I've stayed out all night at parties many a time and there has never been any cheating. Going back to someone's place after pub/club is very common in my circle of friends. Having said that, if he has a medical condition that means he can't take drugs then I can't imagine drinking all night is advisable

MattAlbie · 01/10/2017 14:25

He's at it OP and you know it

What a fucking stupid comment. I agree he has been inconsiderate as an all-nighter wasn't agreed before, but DW and I are often out all night (where we live means if we're going out we either have to stay over with someone or comr home ridiculously early). The last time DW was out with her friends I didn't see her till 5pm the next day - is she cheating and on drugs too?

ssd · 01/10/2017 17:25

of course he's at it, he's treating her like shit

and its up to the op what she does about it to get some self esteem back and regain some of the power in her relationship

Jenna43 · 01/10/2017 17:51

*of course he's at it, he's treating her like shit

and its up to the op what she does about it to get some self esteem back and regain some of the power in her relationship*

You're being really really dramatic.

ssd · 01/10/2017 18:01

I dont think so, based on what she has said.
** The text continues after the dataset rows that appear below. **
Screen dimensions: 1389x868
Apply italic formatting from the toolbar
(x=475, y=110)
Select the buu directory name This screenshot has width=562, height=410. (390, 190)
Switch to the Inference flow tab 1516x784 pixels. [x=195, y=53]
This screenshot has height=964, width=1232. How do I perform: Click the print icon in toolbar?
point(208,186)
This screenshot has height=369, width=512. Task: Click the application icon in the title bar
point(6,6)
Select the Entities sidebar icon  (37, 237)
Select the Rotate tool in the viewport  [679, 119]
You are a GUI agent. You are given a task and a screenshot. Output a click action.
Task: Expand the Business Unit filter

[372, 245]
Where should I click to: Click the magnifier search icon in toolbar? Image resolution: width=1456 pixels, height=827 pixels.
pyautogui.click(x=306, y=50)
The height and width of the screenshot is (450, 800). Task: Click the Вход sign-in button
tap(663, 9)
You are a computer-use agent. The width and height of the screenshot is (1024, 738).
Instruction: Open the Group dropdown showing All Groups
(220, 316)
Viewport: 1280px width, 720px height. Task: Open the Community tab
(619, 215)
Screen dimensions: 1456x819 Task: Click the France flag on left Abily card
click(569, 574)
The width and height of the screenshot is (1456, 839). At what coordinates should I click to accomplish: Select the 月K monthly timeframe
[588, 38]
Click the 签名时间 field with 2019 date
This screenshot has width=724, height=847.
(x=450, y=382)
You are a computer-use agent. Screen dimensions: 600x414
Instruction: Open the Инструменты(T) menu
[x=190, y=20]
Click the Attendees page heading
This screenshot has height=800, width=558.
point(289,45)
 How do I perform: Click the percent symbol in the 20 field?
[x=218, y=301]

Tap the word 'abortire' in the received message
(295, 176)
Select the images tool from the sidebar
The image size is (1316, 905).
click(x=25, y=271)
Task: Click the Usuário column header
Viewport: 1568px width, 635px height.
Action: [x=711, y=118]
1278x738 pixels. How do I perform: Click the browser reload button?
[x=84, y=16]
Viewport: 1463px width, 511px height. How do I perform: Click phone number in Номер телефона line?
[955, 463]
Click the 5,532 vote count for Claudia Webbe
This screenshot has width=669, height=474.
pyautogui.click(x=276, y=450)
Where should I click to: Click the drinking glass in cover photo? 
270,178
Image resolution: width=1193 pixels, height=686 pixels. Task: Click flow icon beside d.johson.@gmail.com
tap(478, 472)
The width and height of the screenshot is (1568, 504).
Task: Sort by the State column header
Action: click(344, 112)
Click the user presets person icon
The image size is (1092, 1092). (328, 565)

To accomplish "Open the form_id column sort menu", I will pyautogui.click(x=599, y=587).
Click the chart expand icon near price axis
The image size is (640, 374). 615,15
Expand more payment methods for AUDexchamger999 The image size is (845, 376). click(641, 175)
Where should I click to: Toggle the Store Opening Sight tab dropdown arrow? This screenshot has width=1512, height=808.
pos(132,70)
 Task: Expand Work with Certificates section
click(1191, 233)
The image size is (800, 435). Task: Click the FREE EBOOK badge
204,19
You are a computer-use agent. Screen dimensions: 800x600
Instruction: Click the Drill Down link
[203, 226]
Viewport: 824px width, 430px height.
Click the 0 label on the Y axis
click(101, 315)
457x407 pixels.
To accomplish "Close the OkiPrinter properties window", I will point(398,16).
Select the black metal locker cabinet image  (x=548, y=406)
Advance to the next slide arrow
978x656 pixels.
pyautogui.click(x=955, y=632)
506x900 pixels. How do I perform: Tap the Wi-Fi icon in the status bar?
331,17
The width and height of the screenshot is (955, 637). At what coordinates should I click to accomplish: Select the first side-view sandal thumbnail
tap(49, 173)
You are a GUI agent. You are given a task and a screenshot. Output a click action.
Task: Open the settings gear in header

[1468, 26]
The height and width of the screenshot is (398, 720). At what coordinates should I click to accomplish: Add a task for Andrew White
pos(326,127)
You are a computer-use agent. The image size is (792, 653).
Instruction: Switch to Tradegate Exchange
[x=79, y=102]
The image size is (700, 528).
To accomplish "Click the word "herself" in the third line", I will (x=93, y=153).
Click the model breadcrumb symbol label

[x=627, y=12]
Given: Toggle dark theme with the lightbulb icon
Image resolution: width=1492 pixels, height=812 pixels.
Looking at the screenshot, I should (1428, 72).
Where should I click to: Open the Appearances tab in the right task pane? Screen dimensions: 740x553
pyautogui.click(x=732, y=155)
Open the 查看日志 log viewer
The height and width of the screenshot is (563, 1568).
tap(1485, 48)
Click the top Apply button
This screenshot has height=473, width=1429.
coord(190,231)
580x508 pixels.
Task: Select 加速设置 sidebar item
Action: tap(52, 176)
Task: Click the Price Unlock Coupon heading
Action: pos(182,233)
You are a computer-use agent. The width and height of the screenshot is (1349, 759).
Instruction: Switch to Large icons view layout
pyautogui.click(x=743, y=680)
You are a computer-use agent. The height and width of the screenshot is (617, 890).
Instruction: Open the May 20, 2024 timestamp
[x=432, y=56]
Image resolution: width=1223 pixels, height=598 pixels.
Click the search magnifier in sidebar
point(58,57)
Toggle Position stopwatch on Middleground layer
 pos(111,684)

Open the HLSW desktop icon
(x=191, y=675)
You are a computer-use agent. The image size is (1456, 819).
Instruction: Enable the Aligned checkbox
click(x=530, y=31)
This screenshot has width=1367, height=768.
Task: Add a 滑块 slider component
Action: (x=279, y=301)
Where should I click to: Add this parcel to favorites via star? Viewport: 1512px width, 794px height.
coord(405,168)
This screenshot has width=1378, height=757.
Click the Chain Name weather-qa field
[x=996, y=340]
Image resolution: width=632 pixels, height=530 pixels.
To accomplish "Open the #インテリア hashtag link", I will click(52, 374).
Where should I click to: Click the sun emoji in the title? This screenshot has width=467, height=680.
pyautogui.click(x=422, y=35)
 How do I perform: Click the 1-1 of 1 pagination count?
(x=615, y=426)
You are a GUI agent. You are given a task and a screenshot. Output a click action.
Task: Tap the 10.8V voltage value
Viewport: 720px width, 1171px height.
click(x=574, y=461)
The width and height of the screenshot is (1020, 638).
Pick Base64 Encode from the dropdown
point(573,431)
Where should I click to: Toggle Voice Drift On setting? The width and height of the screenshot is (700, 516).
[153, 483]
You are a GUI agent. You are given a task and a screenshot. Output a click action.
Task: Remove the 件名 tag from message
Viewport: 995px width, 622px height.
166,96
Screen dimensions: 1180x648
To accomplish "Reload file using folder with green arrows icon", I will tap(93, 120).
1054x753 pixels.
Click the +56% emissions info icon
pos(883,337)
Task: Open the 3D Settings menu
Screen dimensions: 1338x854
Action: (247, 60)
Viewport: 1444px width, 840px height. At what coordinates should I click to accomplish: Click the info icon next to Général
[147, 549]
He isnt respecting her and he's stressing her out. He needs to be more considerate and less selfish.

Crunchymum · 01/10/2017 18:07

I love the 'cool wives' on these sort of threads.

It's no big deal, he got carried away, as long as it doesn't happen all the time yadda, yadda, yadda.

It's fucking horrible to have an AWOL partner. For them to not even offer the courtesy of a text or a call is just selfish.

I'm not even going to pretend that it would be ok with me, as it wouldn't!!!